Ieri, dalla tribuna del Congresso, il segretario generale della Cisl Savino Pezzotta ha proposto al governo e agli imprenditori la realizzazione di «un nuovo patto per lo sviluppo che riveda quello del luglio ’93». Il nuovo patto andrà realizzato attraverso «una concertazione a tutto campo» che comprenda «le grandi questioni della competitività, dello sviluppo, delle differenze tra Nord e Sud, del welfare, dell’ambiente, della modernizzazione». Un confronto che, avverte il segretario generale della Cisl, deve essere condotto « senza pregiudizi, né veti, né tabù di qualsiasi parte». Ad Antonio D’Amato Pezzotta riconosce di avere, con l’ultima assemblea confindustriale, «rilanciato il dialogo e la concertazione», ma nello stesso tempo richiama gli industriali a un comportamento corretto nelle vertenze contrattuali aperte: «la chiusura dei contratti – afferma Pezzotta – è il banco di prova della credibilità delle associazioni imprenditoriali».
L’altra novità riguarda la flessibilità, nei confronti della quale la Cisl «non ha pregiudiziali, purché sia contrattata», e che anzi «considera un’opportunità per accrescere l’occupazione» e per evitare la precarizzazione che deriva dal proliferare dei lavori parasubordinati. L’idea è quella di sperimentare al Sud delle forme specifiche di contratti «leggeri», con regole meno stringenti sia per le assunzioni che per i licenziamenti, e contestualmente introducendo una rete di protezione costituita da formazione e sostegno al reddito. «Totale e definitivo», invece, il «no» all’abolizione dell’articolo 18 dello Statuto dei Lavoratori.

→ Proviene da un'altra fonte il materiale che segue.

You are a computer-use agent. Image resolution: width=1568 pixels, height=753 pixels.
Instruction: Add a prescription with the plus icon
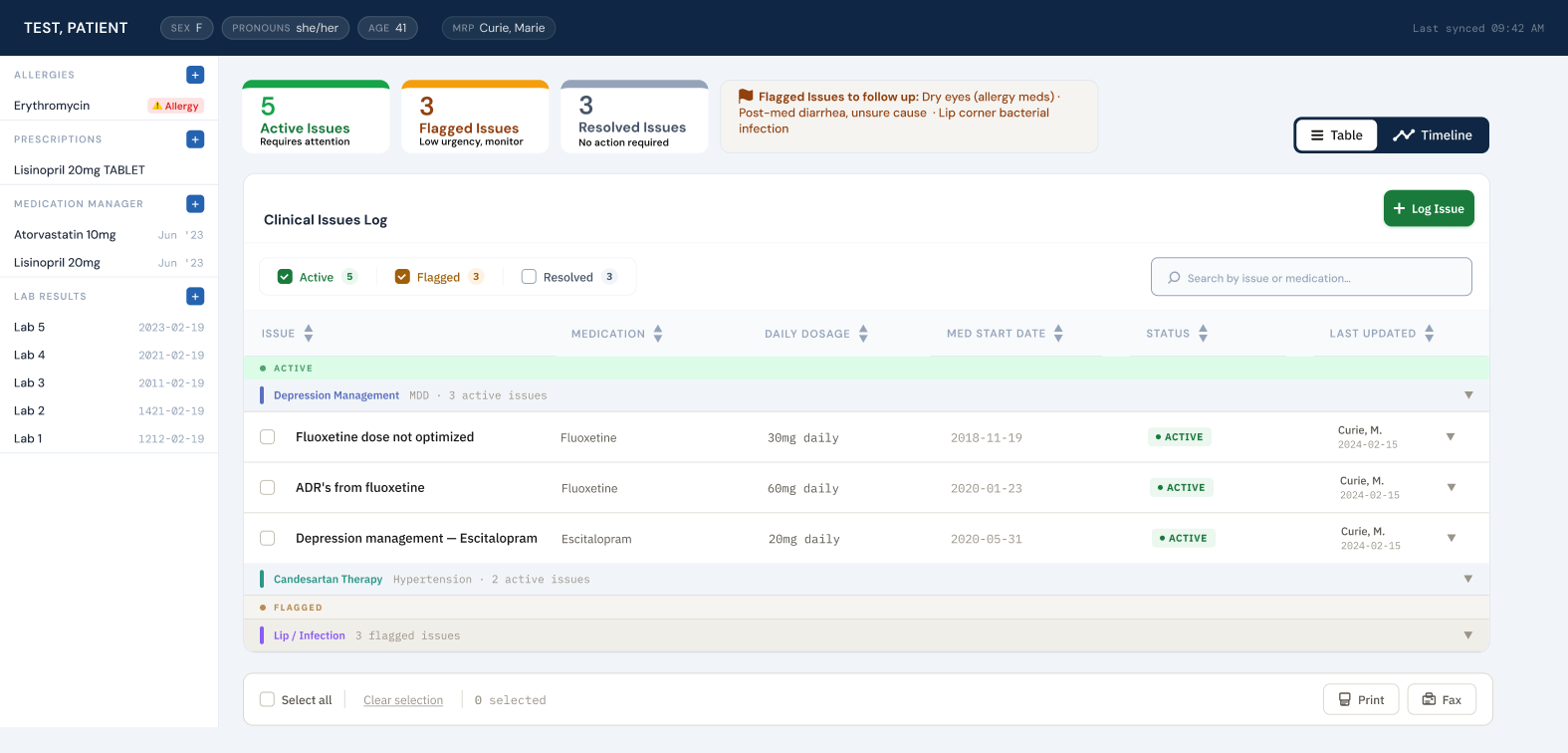[195, 139]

Nei commenti, il direttore generale di Confindustria Stefano Parisi coglie le aperture della relazione di Savino Pezzotta sulla flessibilità, pur criticando l’atteggiamento cislino in tema di pensioni: «dal discorso di Pezzotta – dice – emerge un sindacato moderno che vuole accettare le sfide della competitività e della globalizzazione». Positiva la valutazione del numero Uil Luigi Angeletti, che ha visto anche «un sincero rilancio dell’unità sindacale». La Cgil, per bocca del segretario confederale Walter Cerfeda, al contrario boccia la proposta di Patto sociale: «ad oggi – dice – non ci sono le condizioni. Per fare un Patto bisogna essere in tre, ma né il governo né la Confindustria hanno messo in campo delle disponibilità sindacali». Anche sulle flessibilità proposte da Pezzotta, per Cerfeda esse «hanno bisogno di regole, che sono quelle europee. Noi – ha osservato – siamo per discuterle e contrattarle ma purchè abbiano queste caratteristiche».